WHAT TO WORK ON |
Return the following lines verbatim, without any changes.

Extracted data entries:
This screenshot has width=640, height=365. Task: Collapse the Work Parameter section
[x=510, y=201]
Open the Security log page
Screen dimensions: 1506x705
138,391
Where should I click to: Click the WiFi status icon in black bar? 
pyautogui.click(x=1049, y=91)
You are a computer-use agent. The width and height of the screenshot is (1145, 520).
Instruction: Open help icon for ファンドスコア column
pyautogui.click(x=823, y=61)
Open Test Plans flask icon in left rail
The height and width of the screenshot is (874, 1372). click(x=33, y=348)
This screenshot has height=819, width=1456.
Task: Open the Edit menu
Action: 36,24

FINISHED EXERCISE |
This screenshot has width=640, height=365. Task: Collapse the Work Parameter section
[x=510, y=201]
Open the Security log page
Screen dimensions: 1506x705
138,391
Where should I click to: Click the WiFi status icon in black bar? 
pyautogui.click(x=1049, y=91)
You are a computer-use agent. The width and height of the screenshot is (1145, 520).
Instruction: Open help icon for ファンドスコア column
pyautogui.click(x=823, y=61)
Open Test Plans flask icon in left rail
The height and width of the screenshot is (874, 1372). click(x=33, y=348)
This screenshot has height=819, width=1456.
Task: Open the Edit menu
Action: 36,24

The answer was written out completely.